> [YOUR GOAL] Put the lines of data from the line with "This screenshot has height=573, width=1010." up to and including the line with "will [x=63, y=37]." into a numbered list, leaving out blank lines.

> [TASK DATA]
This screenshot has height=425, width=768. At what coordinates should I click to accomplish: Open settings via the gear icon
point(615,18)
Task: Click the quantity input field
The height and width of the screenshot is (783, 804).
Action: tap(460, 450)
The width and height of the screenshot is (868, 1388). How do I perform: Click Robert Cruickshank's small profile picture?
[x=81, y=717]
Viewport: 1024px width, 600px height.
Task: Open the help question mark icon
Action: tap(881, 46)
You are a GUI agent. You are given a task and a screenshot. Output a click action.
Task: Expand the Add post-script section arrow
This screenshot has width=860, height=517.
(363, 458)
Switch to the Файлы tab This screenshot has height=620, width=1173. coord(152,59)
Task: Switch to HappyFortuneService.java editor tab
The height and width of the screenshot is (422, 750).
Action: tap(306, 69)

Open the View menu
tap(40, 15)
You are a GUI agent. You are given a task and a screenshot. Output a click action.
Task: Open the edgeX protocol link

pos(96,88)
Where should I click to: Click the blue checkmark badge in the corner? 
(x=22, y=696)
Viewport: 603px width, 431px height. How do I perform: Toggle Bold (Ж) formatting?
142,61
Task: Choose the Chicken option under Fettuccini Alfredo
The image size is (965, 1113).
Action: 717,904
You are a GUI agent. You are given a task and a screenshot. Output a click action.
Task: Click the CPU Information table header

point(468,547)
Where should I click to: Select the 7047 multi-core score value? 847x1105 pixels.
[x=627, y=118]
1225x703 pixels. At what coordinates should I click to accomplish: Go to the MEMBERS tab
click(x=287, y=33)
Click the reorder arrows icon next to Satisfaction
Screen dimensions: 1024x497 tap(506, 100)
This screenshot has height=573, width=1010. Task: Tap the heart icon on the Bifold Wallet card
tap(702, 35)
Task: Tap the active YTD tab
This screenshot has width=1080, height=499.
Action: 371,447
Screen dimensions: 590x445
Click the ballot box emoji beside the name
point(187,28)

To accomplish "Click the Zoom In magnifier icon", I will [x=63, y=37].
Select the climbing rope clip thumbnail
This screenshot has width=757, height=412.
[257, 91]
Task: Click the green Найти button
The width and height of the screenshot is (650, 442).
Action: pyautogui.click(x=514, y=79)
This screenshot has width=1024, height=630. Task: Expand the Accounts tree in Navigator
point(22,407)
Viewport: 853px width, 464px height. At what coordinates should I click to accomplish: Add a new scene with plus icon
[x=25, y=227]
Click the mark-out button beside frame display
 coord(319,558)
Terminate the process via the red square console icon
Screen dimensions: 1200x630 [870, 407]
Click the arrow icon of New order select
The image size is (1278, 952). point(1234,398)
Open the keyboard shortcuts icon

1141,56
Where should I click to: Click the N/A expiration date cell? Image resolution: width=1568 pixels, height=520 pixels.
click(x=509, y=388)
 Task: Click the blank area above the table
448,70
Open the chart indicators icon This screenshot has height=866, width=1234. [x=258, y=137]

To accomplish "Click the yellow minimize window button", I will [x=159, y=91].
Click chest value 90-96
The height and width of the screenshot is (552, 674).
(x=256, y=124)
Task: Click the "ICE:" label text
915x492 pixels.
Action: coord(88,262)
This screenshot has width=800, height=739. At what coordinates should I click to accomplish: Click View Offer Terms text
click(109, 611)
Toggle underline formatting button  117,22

> [SOLUTION TO THIS PROBLEM]
1. This screenshot has height=573, width=1010. Task: Tap the heart icon on the Bifold Wallet card
2. tap(702, 35)
3. Task: Tap the active YTD tab
4. This screenshot has width=1080, height=499.
5. Action: 371,447
6. Screen dimensions: 590x445
7. Click the ballot box emoji beside the name
8. point(187,28)
9. To accomplish "Click the Zoom In magnifier icon", I will [x=63, y=37].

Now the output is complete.